Task goal.
Return every line of the listing below that contains the word "banner", matching case exactly.

Records for the task.
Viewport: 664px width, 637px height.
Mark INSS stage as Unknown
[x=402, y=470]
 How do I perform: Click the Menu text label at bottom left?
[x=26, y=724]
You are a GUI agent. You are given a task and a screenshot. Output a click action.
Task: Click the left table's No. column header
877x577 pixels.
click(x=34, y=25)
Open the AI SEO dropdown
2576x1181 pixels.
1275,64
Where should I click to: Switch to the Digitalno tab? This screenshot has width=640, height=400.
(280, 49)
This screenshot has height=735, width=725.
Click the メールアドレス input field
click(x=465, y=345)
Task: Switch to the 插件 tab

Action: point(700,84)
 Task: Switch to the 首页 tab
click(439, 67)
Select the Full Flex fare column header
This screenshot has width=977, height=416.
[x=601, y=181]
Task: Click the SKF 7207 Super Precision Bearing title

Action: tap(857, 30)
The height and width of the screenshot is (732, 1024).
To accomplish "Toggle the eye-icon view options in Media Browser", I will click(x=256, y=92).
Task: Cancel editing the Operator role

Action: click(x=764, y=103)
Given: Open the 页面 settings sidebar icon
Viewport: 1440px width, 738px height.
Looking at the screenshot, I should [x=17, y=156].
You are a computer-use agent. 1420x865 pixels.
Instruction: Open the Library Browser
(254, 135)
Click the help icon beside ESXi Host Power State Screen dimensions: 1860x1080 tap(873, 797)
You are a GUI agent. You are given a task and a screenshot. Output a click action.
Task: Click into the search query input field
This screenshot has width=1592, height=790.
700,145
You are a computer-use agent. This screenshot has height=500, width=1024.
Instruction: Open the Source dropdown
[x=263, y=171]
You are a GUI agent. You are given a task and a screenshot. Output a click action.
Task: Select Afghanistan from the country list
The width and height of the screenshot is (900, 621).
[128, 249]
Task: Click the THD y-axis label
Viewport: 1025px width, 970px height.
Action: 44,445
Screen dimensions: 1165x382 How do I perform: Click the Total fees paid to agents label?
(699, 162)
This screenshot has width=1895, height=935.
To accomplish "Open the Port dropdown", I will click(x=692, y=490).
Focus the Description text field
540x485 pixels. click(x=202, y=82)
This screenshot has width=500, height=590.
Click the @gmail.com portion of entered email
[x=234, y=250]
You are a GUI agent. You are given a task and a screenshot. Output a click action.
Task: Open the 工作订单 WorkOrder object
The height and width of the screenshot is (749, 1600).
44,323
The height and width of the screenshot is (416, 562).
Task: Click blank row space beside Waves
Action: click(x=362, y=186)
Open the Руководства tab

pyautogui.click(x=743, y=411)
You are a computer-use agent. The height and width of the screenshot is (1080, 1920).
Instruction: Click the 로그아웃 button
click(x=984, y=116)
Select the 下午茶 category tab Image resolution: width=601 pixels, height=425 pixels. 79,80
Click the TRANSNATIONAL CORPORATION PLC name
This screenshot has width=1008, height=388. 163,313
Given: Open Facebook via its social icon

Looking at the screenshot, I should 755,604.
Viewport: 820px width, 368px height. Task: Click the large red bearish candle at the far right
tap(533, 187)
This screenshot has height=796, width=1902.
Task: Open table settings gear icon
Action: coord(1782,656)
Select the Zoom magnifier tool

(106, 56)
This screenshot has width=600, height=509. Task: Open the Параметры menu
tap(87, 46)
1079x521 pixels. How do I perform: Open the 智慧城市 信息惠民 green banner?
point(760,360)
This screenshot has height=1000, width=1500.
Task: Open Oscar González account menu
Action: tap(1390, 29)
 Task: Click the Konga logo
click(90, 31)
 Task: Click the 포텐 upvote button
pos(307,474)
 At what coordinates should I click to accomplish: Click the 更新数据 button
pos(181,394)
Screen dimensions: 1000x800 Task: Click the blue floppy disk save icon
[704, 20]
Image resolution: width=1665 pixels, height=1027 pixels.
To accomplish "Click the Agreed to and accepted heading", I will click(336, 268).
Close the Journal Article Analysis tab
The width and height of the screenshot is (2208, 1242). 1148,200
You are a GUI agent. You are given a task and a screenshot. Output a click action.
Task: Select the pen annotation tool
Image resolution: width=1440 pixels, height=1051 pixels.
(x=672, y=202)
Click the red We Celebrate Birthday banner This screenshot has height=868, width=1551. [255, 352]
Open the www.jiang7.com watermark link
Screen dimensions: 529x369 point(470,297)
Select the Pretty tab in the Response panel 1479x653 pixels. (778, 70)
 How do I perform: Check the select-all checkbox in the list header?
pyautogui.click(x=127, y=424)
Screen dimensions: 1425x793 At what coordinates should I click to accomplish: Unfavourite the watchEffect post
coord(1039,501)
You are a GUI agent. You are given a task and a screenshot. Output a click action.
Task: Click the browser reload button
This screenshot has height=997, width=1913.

Answer to this exercise.
1079x521 pixels. How do I perform: Open the 智慧城市 信息惠民 green banner?
Click the red We Celebrate Birthday banner This screenshot has height=868, width=1551. [255, 352]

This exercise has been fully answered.